On July 18, 1926, Norris shot and killed a Fort Worth lumberjack, Dexter Elliot Chipps, in the church office. In 1935, Norris accepted a second pastorate in addition to his Fort Worth church, Temple Baptist Church in Detroit, Michigan, thus expanding his influence. After his mediating leadership, the First Baptist Church applied for membership of the Tarrant Baptist Association on October 8, 1990, and was received under the Watchcare program for one year. The oldest church in Tarrant County, it was originally founded on the third Saturday of February 1846. In 1882, a portion of this congregation separated to form the Southside Baptist Church (now Broadway Baptist Church).

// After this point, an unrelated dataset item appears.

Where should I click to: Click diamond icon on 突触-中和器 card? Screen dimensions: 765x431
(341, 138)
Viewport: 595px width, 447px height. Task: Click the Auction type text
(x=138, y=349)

In 1974, this facility was sold to Calvary Temple, and the First Baptist Church met in the Tandy School building. Under the leadership of Morgan Wells, 1886-1896, the church grew to 541 members, built a new building with 1,100 seats on Taylor and Third Streets and hosted the organizational meeting of the Tarrant County Baptist Association on October 14, 1886 and the Southern Baptist National Convention in May 1890. During Gough's administration, the church held services at the Tarrant County Courthouse until it burned down in the spring of 1876. After nearly seventy years, on October 14, 1991, the First Baptist Church of Fort Worth was fully readmitted to the Tarrant Baptist Association as an accredited member of the Texas Baptist General Convention. In July 1931, the First Baptist Church established the Premillenium Baptist Missionary Fraternity, which in the following years was divided into the World, Bible, Southwide and Independent Baptist Fellowship groups, each of which acts as an independent organization.

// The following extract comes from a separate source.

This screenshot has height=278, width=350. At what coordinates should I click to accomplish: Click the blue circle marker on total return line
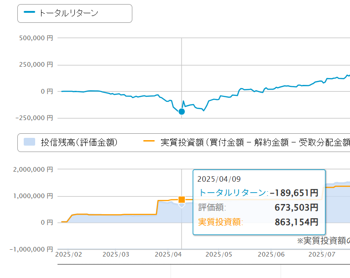coord(182,111)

According to records investigated by two members of the Lonesome Dove Baptist Church, Betty Tanner and Frances Hogue, two of the men traveling in the first caravan were so impressed with the new land that they returned to Missouri in 1945 and persuaded other family members to travel to Texas. Because of Norris' continued open criticism of the Southern Baptist Convention, his decision to discard the SBC literature, his attacks on SBC schools (particularly Baylor University, which he accused of teaching evolution and infidelity), and his spirit of lack of cooperation, the Tarrant County Baptist Association withdrew the scholarship from the church in 1922. The Berachah Industrial Home for the Redemption of Wandering Girls was one of more than two hundred rescue homes in the United States during the Third Great Awakening - a period of religious activism led by churches and organizations such as the Christian Women's Union for Temperance and the Christian Association of Young Women. A long new chapter in the history of this oldest church began when he called Pastor John Franklyn Norris, owner and publisher of the Baptist Standard from 1907 to 1909. The Upchurches, being marginalized in Waco, closed their rescue home there and moved to Dallas where they opened a rescue home in Oak Cliff in 1899. The church lost at least 600 members in 1911 after a split and then lost its building and pastor's house to a fire in 1912. After nearly seventy years on October 14th 1991 it was fully readmitted to Tarrant Baptist Association as an accredited member of Texas Baptist General Convention.